Last month the Federal Court ordered that Mr John Gay, former Gunns Ltd Chairman, pay a pecuniary penalty of $500,000 in relation to insider trading, serving as another reminder that trading whilst in the possession of 'insider knowledge' can have serious consequences.

Mr Gay had sold Gunns Ltd shares prior to the release of the company's half yearly results in February 2010. The civil penalty was agreed by Mr Gay with ASIC after mediation and is in addition to a penalty of $50,000 imposed on Mr Gay in criminal proceedings in relation to the same conduct.

The penalties for insider trading for individuals are the greater of $765,000 or 3 times the benefit gained and up to 10 years imprisonment. ASIC considers these offences to be serious and generally warranting criminal prosecutions and has maintained a consistent focus on enforcement in this area.

Other recent high profile prosecutions include ANZ bank employee Lukas Kamay who was sentenced to 7 years imprisonment in March of this year for trades made based on information gained from a friend working for the ABS. Mr Kamay used the ABS statistics to predict market movements and made approximately $7 million profit during trading over a 9 month period.

ASIC's ability to detect insider trading has improved in recent years.

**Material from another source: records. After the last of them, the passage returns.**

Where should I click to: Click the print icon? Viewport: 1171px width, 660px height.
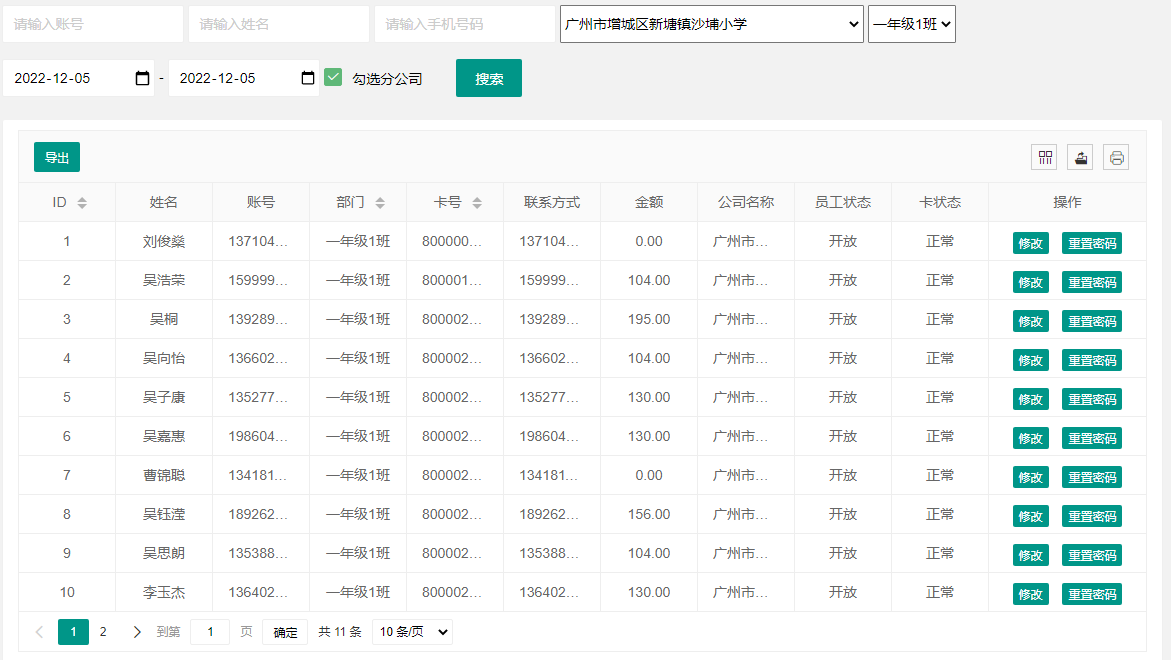(x=1116, y=157)
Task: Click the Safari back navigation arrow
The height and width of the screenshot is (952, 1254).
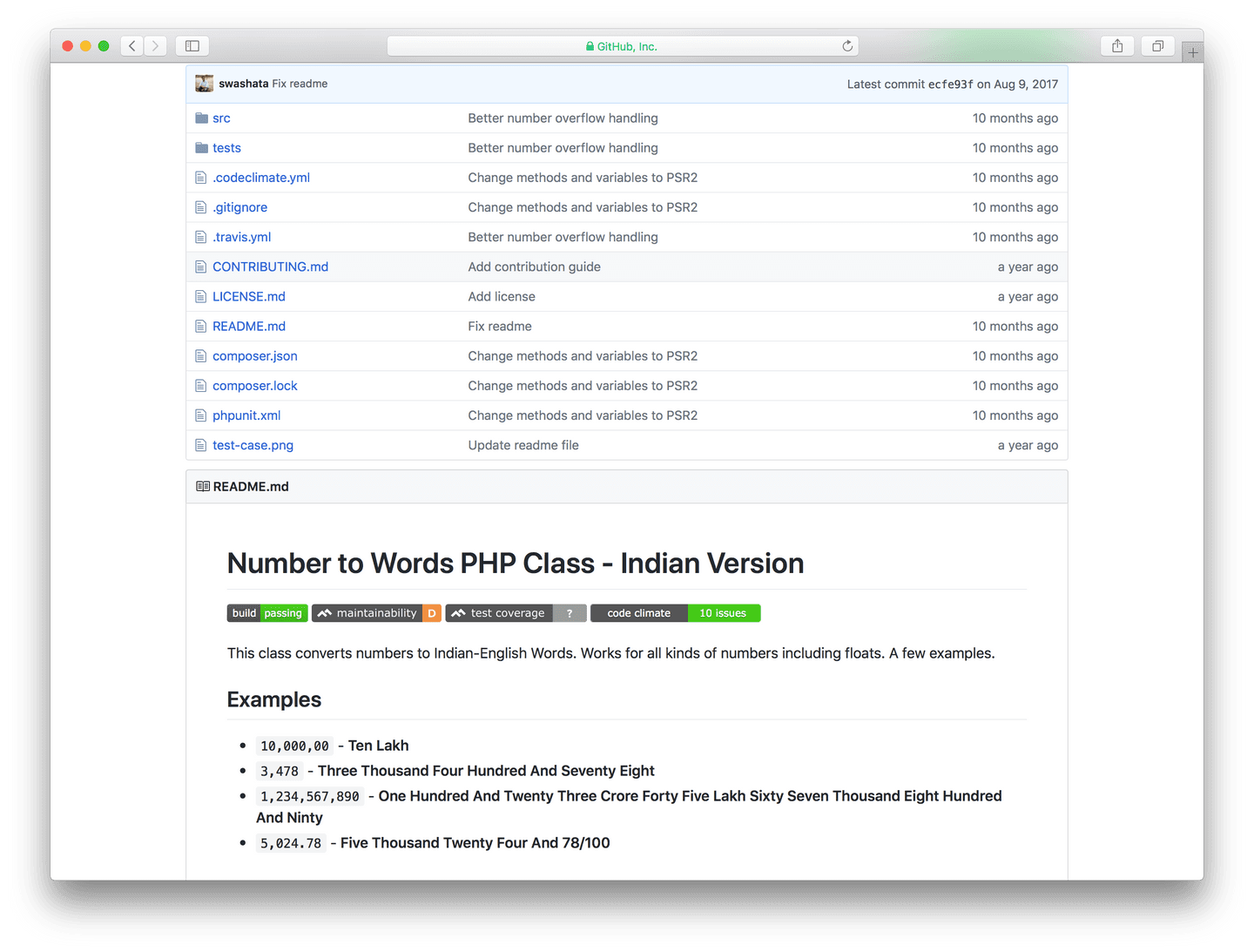Action: [132, 46]
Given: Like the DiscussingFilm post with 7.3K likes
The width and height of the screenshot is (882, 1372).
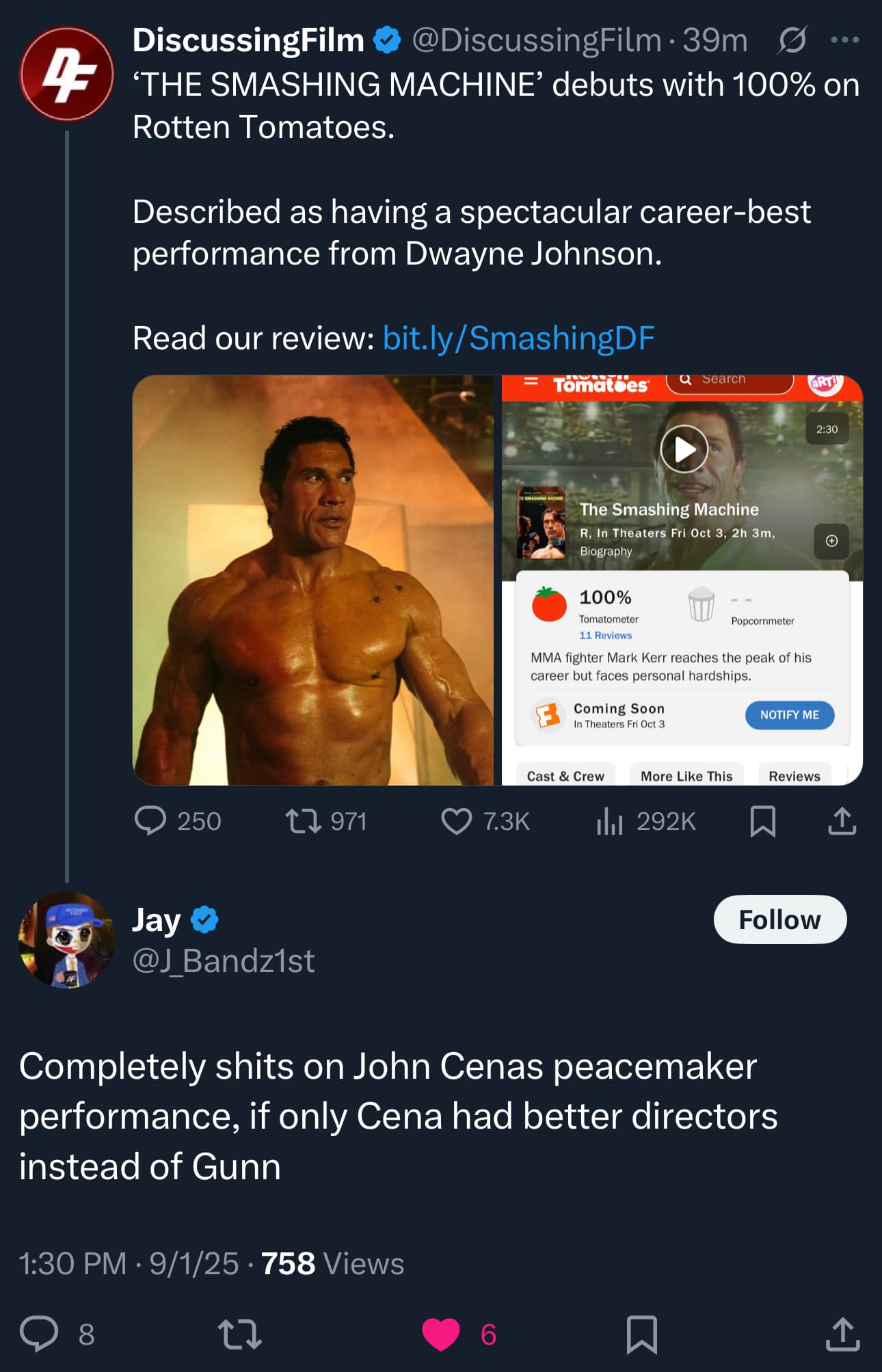Looking at the screenshot, I should pos(457,821).
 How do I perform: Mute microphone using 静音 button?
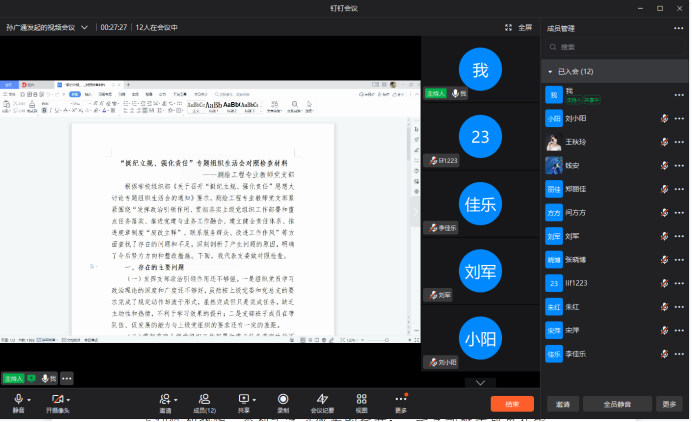tap(19, 402)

ASIC now utilises a market surveillance system based on algorithmic trading technology to identify suspicious trading. Market participants such as brokers are also obliged to notify ASIC where there are reasonable grounds to suspect that a person is trading while in possession of inside information, with penalties of up to $20,000 for failing to make a notification.

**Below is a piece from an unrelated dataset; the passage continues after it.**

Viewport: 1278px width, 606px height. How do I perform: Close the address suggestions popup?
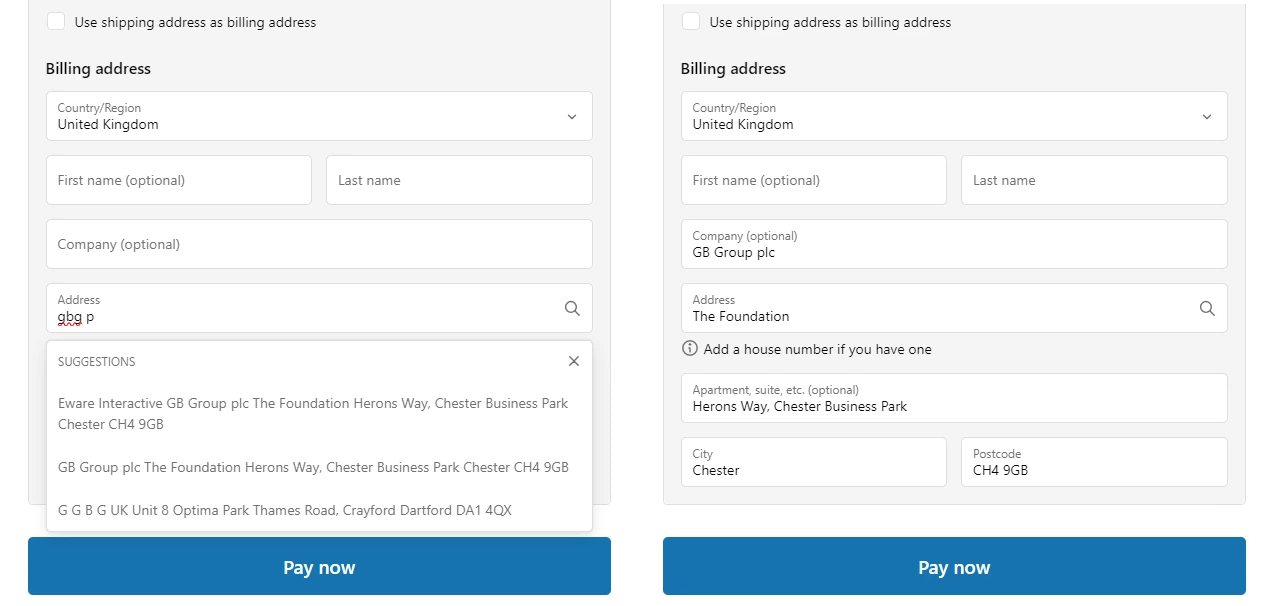[x=574, y=361]
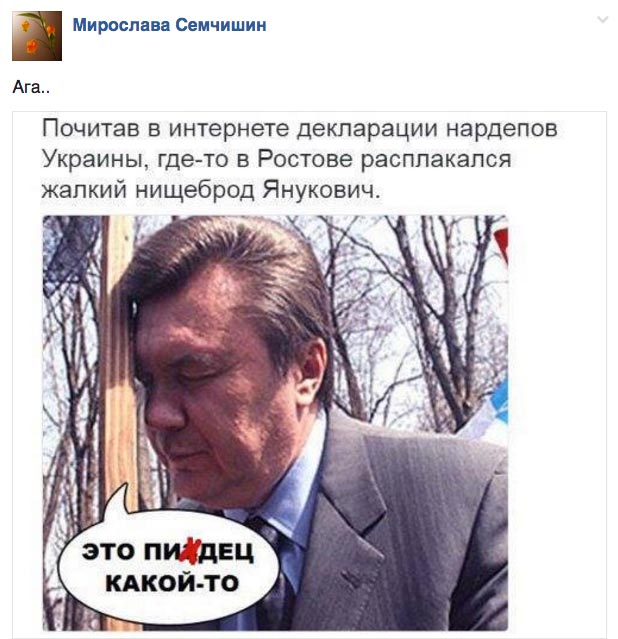Click the "КАКОЙ-ТО" text in speech bubble
This screenshot has height=639, width=618.
172,583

What conduct is prohibited?

Insider trading laws prohibit a person from trading in shares or other securities, or having another person do so, while they are in possession of 'inside information'. Inside information is information which is not generally available, but if the information were generally available it could reasonably be expected to affect the price or value of the relevant shares or securities.

Inside information is usually associated with the type of information that is possessed by the board of directors or senior management. However, inside information can be held by any individual within or outside of an organization, where that information is not generally available to the public. It could be information that was overheard or inadvertently disclosed. As the prosecution of Mr Kamay shows, it may not even be information that is about a particular share or company, but may be general information about the market or market conditions, which is not publicly available.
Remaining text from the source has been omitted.